A Comissão de Educação da Assembleia Legislativa do Paraná aprovou nesta terça-feira (08) parecer favorável ao projeto de lei 655/2021, que assegura, sem qualquer forma de segregação, a plena liberdade e o direito de ir e vir em todo território do Estado do Paraná. Os parlamentares aprovaram o parecer apresentado pelo deputado Luiz Fernando Guerra (PSL), ficando prejudicado o voto em separado contrário elaborado pelo deputado Professor Lemos (PT).
Tramitando em regime de urgência, o texto é assinado pelos deputados Ricardo Arruda (PSL), Coronel Lee (PSL), Delegado Fernando Martins (PSL) Delegado Jacovós (PL), Soldado Fruet (PROS) e Gilberto Ribeiro (PP). Em seu texto, o projeto de lei veda qualquer exigência de documento, certidão, atestado, declaração ou passaporte sanitário comprobatório de vacinação contra a Covid-19 para acesso a espaços de uso coletivo, público ou privado, independentemente da capacidade de público do local.
Durante a apresentação do seu relatório em reunião na segunda-feira (07), Guerra ressaltou que a liberdade é uma garantia individual e uma cláusula pétrea da Constituição brasileira. De acordo com ele, muitos pais optaram em não vacinar seus filhos. Desta forma, a exigência de comprovação poderia afastar crianças da escola. “Com passaporte, limitamos que demais alunos tenham acesso à educação”, afirmou Guerra.
Ausente da reunião, o voto em separado elaborado pelo deputado Professor Lemos foi proferido pelo deputado Arilson Chiorato (PT). O parlamentar lembrou que a comprovação de vacinação é obrigatória pelo Estatuto da Criança e Adolescente e por legislação estadual. "O conceito de liberdade do projeto é entendido às avessas, impondo restrições ao Poder Público e a iniciativa privada. É uma imposição total ao diretor da gestão de saúde e uma séria afronta à educação de qualidade. Esta imposição fere direitos fundamentais, com as atribuições da Secretaria de Estado de Saúde e de empresas privadas. É fundamental o respeito à saúde, principalmente em escolas e hospitais", afirmou.
A matéria, que já havia sido aprovada na Comissão de Constituição e Justiça (CCJ) e na Comissão de Saúde Pública, ainda precisa passar pela Comissão de Indústria, Comércio, Emprego e Renda e pela Comissão de Fiscalização da Assembleia Legislativa e Assuntos Municipais. Depois disso poderá ser deliberada pelos parlamentares em plenário.

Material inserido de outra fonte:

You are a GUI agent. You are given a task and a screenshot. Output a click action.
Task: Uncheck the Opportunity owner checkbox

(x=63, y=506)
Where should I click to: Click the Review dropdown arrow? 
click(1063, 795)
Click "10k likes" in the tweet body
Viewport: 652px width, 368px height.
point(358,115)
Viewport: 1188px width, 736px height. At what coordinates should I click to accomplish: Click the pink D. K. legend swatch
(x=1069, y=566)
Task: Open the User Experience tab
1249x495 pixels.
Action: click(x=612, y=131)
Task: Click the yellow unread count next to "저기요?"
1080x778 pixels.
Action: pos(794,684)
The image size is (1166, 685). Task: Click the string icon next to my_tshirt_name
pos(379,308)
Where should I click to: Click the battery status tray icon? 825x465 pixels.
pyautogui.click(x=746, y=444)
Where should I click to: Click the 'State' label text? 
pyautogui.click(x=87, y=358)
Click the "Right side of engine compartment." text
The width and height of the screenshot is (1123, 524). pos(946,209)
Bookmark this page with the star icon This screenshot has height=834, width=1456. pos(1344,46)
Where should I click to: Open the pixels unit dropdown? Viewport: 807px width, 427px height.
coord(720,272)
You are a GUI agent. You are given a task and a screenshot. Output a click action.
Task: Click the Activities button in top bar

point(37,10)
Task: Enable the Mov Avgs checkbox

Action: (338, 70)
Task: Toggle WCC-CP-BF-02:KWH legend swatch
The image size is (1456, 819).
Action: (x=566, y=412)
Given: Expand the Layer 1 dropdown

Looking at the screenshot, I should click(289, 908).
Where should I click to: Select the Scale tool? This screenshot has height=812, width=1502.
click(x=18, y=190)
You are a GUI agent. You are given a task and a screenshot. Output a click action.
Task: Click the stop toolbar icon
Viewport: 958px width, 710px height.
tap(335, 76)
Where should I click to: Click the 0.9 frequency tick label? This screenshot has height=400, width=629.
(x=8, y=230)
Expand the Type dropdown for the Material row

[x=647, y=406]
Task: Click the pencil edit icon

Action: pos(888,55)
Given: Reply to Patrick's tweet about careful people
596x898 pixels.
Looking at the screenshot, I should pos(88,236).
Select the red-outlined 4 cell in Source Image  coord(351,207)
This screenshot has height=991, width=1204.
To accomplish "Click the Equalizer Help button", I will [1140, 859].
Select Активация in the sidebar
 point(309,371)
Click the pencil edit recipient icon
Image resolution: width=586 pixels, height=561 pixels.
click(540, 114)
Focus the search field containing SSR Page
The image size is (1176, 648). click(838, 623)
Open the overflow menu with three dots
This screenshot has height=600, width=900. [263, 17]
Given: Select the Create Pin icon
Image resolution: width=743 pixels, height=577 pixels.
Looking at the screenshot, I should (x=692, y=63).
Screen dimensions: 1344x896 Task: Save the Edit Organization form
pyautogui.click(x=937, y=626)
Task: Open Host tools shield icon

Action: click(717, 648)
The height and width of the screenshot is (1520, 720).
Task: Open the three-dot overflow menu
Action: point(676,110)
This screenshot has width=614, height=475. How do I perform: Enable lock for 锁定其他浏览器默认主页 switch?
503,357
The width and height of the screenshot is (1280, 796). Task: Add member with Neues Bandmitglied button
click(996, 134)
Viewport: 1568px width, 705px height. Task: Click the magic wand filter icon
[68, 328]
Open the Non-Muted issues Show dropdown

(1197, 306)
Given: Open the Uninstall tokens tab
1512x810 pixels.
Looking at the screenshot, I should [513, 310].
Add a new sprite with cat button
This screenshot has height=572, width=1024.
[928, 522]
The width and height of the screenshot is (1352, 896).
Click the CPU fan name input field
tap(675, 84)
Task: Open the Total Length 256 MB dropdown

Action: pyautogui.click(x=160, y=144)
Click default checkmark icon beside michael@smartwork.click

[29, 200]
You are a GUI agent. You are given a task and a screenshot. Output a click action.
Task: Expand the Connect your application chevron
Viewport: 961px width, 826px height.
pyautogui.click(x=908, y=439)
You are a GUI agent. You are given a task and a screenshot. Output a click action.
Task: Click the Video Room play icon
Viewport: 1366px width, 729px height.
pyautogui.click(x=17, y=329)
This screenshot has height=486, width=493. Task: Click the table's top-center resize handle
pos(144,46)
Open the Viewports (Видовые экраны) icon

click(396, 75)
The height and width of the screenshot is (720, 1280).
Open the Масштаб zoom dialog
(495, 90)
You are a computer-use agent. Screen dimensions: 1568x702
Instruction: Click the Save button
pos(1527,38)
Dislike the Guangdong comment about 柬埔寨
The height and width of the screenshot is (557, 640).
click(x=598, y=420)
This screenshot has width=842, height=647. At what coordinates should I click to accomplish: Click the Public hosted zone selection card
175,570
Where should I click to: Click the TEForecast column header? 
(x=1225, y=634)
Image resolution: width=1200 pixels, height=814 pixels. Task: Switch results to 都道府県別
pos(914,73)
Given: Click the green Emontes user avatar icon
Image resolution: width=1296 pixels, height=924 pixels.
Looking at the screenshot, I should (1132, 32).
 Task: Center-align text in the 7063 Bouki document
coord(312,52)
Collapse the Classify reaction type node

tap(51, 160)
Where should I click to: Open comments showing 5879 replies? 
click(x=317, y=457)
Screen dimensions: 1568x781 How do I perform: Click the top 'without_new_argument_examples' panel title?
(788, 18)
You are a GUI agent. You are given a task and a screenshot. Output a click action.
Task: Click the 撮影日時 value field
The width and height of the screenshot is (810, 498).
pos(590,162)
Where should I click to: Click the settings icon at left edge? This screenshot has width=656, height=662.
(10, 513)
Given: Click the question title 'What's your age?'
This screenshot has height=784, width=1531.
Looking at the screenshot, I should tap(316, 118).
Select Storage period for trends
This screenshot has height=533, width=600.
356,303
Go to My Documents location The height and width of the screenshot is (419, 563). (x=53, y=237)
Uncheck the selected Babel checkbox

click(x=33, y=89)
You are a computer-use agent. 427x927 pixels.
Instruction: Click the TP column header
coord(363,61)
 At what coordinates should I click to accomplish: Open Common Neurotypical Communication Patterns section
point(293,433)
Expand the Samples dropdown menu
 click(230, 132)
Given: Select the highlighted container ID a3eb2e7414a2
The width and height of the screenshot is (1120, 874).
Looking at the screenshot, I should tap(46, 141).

A reunião contou com a participação dos membros da Comissão, deputados Hussein Bakri (PSD), presidente do grupo, Rodrigo Estacho (PV), Luiz Fernando Guerra, Professor Lemos, Gugu Bueno (PL) e Maria Victoria (PP), além dos deputados Ricardo Arruda e Marcio Pacheco (PDT).
A proposta veda a exigência de documentação para contratação, obtenção e manutenção de trabalho, emprego ou cargo, público ou privado. Também proíbe a exigência de comprovante para obtenção de documentos e inscrições em concursos, matrícula em escolas, universidades e instituições de instrução e ensino congêneres, públicas ou privadas, entre outras atividades.
A matéria impede ainda que seja negado acesso a templos religiosos, repartições públicas, modais de transporte, eventos de qualquer natureza, escolas, universidades e instituições de instrução e ensino, tanto públicas quanto privadas, estabelecimentos comerciais, industriais e bancários e empresas prestadoras de serviços.
O projeto permite que gestores públicos ou privados possam vedar o acesso a espaço de uso coletivo em caso de infecção pela Covid-19 pelo tempo que durar o período de transmissão. Por fim, a matéria proíbe no Estado a discriminação e o tratamento diferenciado ou constrangedor a pessoas que optem por não se vacinar contra a covid-19.